Chambers Bay is a beautiful course, but it proved a tough place to follow a U.S. Open.
Chambers Bay was built to host a U.S. Open. That was the intent. And eight years after it opened it did just that, bringing the U.S. Open to the Pacific Northwest for the for time in the 115-year history of the championship.
I had the privilege of spending some time on the property during the week. I have no hesitation in stating that this course is, indeed, a championship venue. It’s not only breathtakingly beautiful, but it is a true test of the greatest players in the game. Robert Trent Jones II should be proud of the layout.
The goal to produce a British Open-style course and tournament in this country was ambitious and should be applauded. And despite a very large bag of mixed reviews over the week, I think the USGA pulled it off. If they pulled it off enough for a return visit in the future remains to be seen, but we can’t fault USGA Executive Director Mike Davis for not taking a chance. That, he certainly did. The only thing missing from this being a British Open was the Claret Jug presentation on Sunday.
But let me speak for a moment … not on the course’s playability, or the fescue we’ve heard way too much about over the week, or the strangely odd Fox television coverage of the tournament. I want to address one particular aspect of this golf tournament — that being how the Chambers Bay’ experience was for the thousands of fans who paid for tickets and walked the course over the week to watch the greatest golfers in the game.
Let me say again that I love the golf course. It is the very definition of links golf. But, having said that, I have to add this: It is one difficult course to view a championship from.
I walked the course alone on Tuesday during a practice round and again on Thursday during the first day of the tournament. Being alone, I not only watched golf, but I listened to other people about their impressions of the golf course and their experiences moving around it.
In general, everyone loved the look and the challenge the golf course provided the players. But many of them seemed to share another opinion about Chambers Bay: It’s not very user friendly.
What do I mean by that? For the walking fan, it was virtually impossible to follow a single player or group around the golf course. Not only did the layout prevent this, but the placement of ropes, seemingly to protect mounds and grass, often kept fans from getting from point A to B easily, if at all. One reason I heard for roping off the mounds was safety. This makes sense. Every time the fescue got trampled down to nothing, it turned into a slippery surface.
But over and over I heard frustrated fans talking to each other: “Can we get closer?” “How do we get over there?” “What group is this? Can you see the sign?”

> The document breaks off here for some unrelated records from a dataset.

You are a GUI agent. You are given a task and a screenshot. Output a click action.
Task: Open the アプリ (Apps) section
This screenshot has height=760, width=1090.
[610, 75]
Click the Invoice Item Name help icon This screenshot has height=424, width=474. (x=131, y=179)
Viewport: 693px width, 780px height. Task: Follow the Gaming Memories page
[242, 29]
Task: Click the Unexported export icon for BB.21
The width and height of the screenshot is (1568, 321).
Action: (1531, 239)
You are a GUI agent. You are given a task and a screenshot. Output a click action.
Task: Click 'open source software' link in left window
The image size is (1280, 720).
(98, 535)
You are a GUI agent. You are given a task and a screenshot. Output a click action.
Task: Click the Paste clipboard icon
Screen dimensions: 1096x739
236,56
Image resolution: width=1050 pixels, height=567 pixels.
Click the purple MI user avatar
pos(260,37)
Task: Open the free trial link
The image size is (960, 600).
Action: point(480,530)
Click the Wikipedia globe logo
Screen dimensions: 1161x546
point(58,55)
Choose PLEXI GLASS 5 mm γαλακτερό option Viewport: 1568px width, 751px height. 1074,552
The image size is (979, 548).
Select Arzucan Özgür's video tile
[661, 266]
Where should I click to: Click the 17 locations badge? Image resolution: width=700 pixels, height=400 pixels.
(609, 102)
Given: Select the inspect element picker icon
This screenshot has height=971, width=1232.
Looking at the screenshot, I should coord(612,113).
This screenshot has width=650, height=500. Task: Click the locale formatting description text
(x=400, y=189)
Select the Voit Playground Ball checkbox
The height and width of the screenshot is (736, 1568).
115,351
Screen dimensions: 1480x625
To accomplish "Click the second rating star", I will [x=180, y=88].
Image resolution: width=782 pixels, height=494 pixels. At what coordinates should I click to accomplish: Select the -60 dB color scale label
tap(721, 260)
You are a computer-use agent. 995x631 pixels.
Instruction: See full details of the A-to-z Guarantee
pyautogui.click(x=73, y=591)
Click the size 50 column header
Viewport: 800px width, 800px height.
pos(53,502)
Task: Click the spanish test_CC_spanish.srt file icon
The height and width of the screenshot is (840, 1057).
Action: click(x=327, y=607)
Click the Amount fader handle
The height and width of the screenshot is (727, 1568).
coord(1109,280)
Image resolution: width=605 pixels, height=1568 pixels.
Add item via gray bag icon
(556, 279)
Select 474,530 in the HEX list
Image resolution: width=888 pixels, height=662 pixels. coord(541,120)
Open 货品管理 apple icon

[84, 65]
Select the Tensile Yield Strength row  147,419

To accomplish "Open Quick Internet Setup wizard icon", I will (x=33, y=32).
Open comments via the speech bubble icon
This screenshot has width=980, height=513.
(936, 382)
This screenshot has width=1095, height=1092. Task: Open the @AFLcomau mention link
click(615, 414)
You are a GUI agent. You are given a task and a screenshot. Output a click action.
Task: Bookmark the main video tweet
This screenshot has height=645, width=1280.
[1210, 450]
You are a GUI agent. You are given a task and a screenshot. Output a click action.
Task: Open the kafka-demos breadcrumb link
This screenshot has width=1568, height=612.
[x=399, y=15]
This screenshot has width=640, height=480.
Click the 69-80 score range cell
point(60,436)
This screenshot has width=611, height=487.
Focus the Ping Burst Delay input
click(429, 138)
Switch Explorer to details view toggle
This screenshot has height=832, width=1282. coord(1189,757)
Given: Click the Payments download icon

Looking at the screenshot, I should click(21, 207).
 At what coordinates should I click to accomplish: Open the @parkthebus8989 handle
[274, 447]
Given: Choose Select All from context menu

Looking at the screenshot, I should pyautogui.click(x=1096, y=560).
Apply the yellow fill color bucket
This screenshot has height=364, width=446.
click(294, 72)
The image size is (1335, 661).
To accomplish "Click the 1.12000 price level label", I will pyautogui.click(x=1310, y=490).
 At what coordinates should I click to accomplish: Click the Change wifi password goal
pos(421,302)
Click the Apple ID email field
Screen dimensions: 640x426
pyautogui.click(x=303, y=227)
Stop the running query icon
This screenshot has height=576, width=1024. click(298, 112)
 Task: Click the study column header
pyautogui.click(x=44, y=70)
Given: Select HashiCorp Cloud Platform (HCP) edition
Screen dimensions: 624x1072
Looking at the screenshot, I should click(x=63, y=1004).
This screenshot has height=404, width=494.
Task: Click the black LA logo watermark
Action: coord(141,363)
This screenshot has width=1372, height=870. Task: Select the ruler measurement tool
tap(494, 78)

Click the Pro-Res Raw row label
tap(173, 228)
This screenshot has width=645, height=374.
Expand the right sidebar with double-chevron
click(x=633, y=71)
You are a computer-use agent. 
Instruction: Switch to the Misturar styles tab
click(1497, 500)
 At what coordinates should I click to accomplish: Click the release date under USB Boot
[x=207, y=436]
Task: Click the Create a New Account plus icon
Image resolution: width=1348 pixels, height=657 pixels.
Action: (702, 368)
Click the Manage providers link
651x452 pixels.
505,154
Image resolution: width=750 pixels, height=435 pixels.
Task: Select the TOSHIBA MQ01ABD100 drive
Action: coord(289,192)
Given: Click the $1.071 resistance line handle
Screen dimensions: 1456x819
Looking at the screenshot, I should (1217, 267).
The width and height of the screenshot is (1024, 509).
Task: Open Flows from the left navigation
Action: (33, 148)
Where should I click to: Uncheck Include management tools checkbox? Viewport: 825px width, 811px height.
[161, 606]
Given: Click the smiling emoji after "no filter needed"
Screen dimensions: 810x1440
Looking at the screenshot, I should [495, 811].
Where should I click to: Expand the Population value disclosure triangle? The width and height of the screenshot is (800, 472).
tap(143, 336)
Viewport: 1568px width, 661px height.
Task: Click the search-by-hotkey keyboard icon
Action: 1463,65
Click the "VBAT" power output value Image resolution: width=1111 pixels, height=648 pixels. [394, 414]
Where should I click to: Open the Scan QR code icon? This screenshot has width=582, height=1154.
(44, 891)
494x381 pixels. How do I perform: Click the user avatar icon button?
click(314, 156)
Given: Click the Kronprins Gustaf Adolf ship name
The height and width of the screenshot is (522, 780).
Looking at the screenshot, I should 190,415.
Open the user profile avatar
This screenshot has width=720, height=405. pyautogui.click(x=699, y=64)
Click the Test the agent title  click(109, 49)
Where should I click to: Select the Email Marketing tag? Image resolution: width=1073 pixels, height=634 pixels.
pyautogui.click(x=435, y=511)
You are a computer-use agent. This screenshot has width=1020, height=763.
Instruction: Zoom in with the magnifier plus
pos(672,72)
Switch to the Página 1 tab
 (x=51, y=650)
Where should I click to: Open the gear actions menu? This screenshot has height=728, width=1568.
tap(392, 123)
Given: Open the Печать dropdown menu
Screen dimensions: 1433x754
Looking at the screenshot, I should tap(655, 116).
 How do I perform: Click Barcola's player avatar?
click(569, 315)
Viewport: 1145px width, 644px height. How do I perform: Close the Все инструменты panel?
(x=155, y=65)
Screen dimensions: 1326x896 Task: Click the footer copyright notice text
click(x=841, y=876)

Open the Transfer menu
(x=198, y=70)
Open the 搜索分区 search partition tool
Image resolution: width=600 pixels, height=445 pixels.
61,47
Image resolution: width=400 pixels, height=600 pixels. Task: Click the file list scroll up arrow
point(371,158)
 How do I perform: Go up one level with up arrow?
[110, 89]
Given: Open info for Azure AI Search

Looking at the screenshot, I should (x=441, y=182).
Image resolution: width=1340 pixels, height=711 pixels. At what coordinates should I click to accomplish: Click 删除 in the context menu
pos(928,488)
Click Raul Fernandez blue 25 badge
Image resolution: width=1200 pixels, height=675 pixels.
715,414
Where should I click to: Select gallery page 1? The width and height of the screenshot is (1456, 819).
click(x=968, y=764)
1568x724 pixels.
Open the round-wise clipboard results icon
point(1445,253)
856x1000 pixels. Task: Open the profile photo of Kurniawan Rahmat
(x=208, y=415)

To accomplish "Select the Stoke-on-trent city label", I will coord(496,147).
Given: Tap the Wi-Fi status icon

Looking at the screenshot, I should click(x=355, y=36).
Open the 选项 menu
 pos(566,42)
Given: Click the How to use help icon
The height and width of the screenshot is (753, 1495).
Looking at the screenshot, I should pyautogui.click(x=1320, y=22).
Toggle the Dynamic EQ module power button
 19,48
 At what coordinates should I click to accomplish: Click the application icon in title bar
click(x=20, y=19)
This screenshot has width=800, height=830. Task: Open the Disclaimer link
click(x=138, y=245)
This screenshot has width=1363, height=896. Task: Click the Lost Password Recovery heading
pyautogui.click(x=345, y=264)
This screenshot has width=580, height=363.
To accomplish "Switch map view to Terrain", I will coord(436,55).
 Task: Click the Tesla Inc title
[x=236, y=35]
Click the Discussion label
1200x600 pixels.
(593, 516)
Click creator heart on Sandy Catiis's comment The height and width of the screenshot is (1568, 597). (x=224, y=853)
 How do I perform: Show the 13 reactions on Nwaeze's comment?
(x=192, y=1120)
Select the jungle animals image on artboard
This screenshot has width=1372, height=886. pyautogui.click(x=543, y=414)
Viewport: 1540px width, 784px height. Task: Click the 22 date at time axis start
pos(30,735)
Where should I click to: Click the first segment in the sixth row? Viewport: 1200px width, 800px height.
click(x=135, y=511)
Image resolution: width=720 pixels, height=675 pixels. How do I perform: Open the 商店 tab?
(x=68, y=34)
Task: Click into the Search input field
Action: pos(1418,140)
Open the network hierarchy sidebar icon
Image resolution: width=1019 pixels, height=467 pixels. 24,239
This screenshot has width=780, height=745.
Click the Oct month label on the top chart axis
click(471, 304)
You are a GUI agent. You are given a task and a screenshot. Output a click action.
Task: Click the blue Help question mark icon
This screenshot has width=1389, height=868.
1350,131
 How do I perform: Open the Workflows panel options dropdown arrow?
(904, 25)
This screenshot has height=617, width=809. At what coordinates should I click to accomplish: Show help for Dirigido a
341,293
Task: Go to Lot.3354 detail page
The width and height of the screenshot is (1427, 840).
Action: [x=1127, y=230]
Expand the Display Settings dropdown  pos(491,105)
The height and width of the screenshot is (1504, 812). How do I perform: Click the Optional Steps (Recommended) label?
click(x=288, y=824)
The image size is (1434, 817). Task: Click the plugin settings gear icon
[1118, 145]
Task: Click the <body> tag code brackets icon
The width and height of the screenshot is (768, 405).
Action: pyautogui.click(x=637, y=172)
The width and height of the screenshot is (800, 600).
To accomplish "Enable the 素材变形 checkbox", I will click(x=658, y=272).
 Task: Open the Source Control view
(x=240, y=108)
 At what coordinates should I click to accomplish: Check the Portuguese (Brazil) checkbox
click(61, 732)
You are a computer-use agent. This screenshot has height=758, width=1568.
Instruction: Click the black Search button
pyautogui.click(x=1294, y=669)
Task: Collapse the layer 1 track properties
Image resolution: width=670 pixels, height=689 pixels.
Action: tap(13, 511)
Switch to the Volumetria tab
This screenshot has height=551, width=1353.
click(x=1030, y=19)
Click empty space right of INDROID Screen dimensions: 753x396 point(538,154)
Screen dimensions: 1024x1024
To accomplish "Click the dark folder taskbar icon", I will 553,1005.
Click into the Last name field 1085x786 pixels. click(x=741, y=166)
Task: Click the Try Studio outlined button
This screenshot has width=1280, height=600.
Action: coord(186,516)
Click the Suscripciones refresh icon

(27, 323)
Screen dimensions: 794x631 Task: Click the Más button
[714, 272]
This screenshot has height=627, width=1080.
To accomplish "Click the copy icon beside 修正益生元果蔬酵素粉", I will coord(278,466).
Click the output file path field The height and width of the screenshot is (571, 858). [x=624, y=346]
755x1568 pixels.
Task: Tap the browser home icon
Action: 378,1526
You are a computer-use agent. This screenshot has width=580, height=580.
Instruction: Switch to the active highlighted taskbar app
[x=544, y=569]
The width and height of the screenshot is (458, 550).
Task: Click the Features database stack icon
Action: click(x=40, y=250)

The sign refers to the score signs held by the standard bearers who walk with each group of golfers. The signs seemed tiny this week, as though they weren’t regulation. They were regulation — they were just so far away. You could see that there were letters and numbers on the signs, but actually seeing the names and numbers was often too challenging.
Huge chunks of rough that seemed like they would be great viewing areas were roped off. Instead of allowing the thousands of fans the ability to get up close to the golfers, these areas were wide open, except for a blue-shirted volunteer or two. Hope they didn’t slip.
Several holes on the course had no viewing, except from behind ropes around the tee and a grandstand at the green (like the first hole, for instance).
One spectator I talked to showed me on his cell that he had walked 11 miles on his way around the course during the practice round. Not sure if this is unusual compared to past U.S. Open courses, but we both thought it seemed pretty high for 18 holes. This gets back to the limited viewing areas simply creating more walking.
My point is this: In addition to the USGA being concerned about things like making a golf course impossibly tough or recreating Scottish golf on the Puget Sound or growing rough (in other years) as thick and tall as possible, they should have the same level of regard for the thousands of loyal fans who flock out excitedly and with pride to the U.S. Open being played in their area.
These folks are important. Let’s make sure we don’t spoil their good walk.